静岡県浜松市で78歳の男性が運転する軽トラックが小学生の列に突っ込み、児童4人が死傷した事故。男性は「事故当時の記憶がない」と話した上で、過去にも事故を起こしていたという。後を絶たない高齢者による事故。認知機能検査や高齢者講習を実施する自動車学校を訪ねた。
高齢者の認知機能検査の現場
静岡市葵区にある県自動車学校で毎日のように行われている認知機能検査。
運転に必要な記憶力や判断力を判定するためのもので75歳以上のドライバーは3年に一度、この検査をクリアしなければ免許を更新することができない。

内容は指定された数字に斜線を引いたり、日付をたずねられたりと様々だが、中でも多くの人を悩ませていたのがモニターに映し出された16枚の絵を記憶して名称を書き出すテストだ。
スラスラと書き進める人がいる一方、1つも思い出すことができないまま回答を断念する女性も。

そこで、この女性に免許の返納についてたずねると「子供たちから『もう(運転は)いいにしたら?』と言われる。18歳から(車に)乗っているからもういいかな」と返って来たものの、女性は自らの運転で自動車学校を後にした。
静岡県警よると、2024年に県内で認知機能検査を受けた人は約11万人。
そのうち約2%、2500人近くが「認知症のおそれがある」と判定されたという。
検査後の運転技能に不合格はない
認知機能検査に合格すると続いては高齢者講習となる。
視力や視野の測定に加え、指導員を乗せて運転技能を確認するが試験ではなく不合格はない。

静岡県自動車学校 静岡校の渡邊祐二さんは「運転が本当に危なくて、これ以上運転したら事故を起こしてしまうというような人には(免許返納を)勧める場合もあるが、皆さん自信をもって運転しているので、なかなか難しいところはある」と実情を吐露する。
運転能力が低下した高齢者のほうが「運転に自信あり」?
県警では凄惨な事故を1件でも無くすため高齢ドライバーに対する免許の自主返納を呼びかけているが、その数は2019年をピークに年々減少傾向にある。
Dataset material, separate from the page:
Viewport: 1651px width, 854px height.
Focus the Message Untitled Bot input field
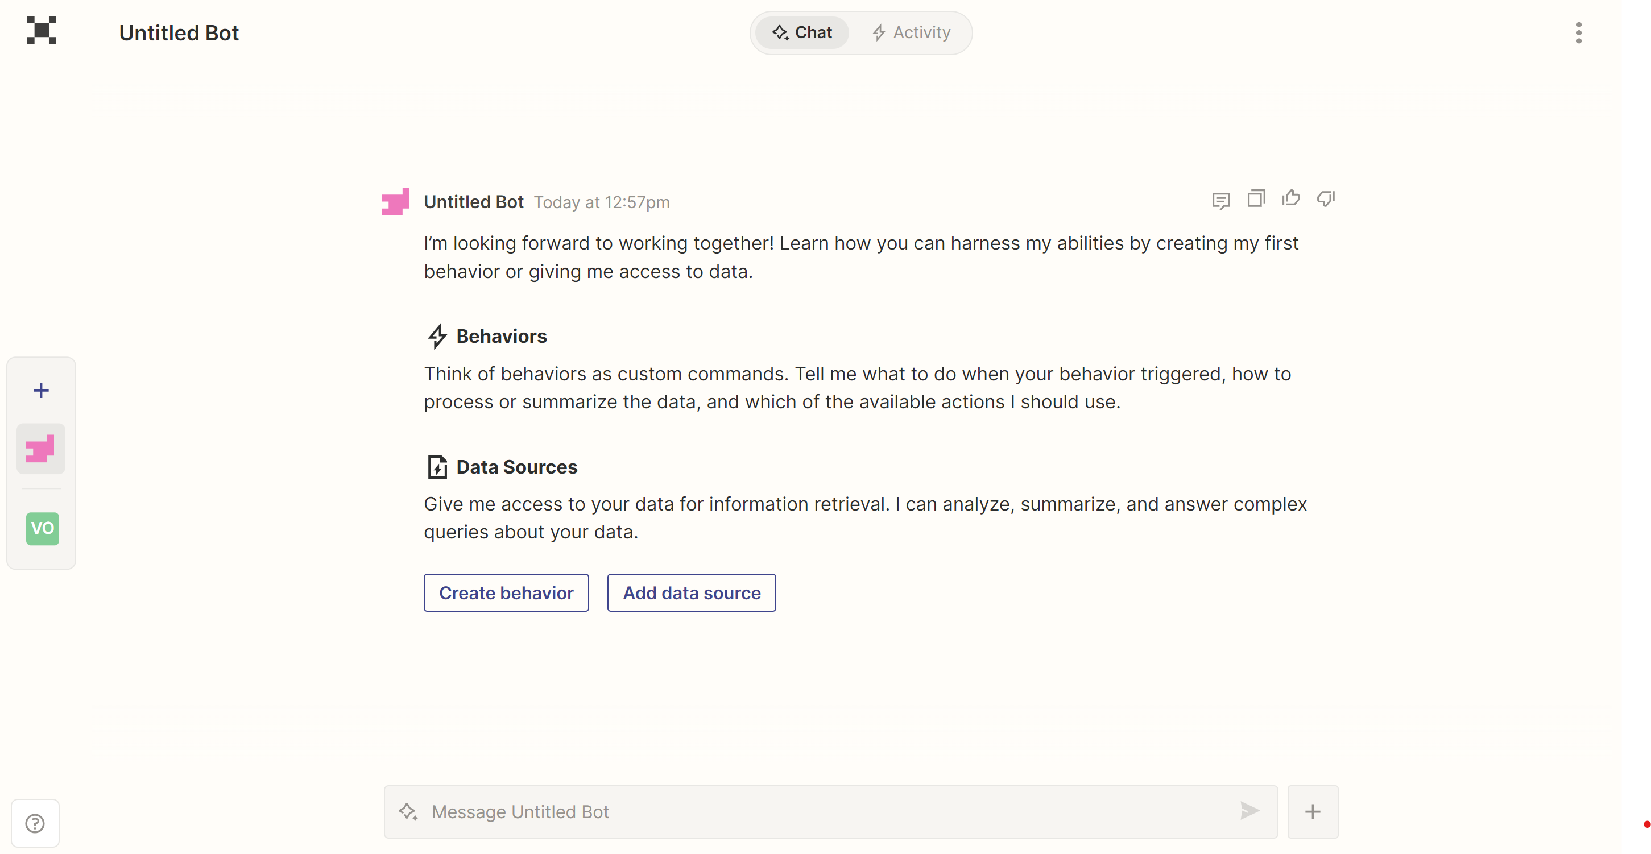coord(827,812)
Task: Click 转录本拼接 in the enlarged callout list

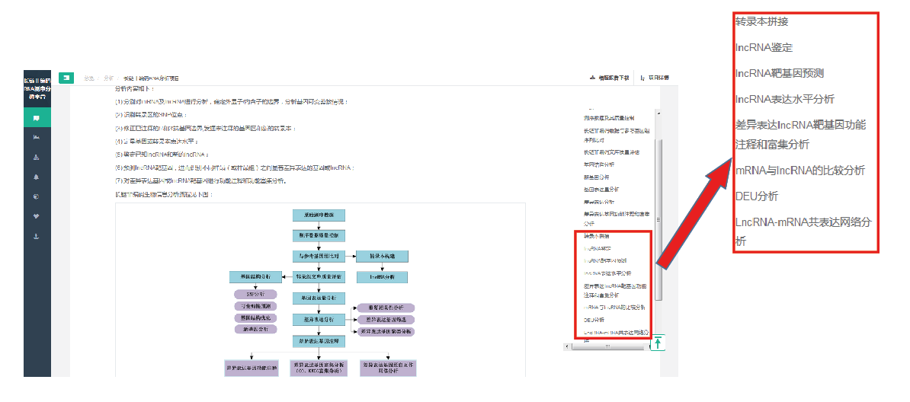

また、専門家の中にはそもそも運転免許の返納が事故の減少につながっていないと指摘する人もいる。
山梨大学の伊藤安海 教授は「運転能力が落ちている人の方が『まだまだ若い者には負けない』とか、『昔と運転能力は変わっていない』と言って自己評価が高い。運転が危ない人は自分の運転が危ないから免許を返納するということにはつながらない」と調査に基づく分析をしている。

リスクマネジメントを専門とするコンサルティング会社が行った調査では、日常的に車を運転している1000人を対象に「運転に自信があるか」を聞いたところ、20歳から74歳までは自信があると答えた人の割合がいずれも5割を切る一方、75歳から79歳については6割を超えた。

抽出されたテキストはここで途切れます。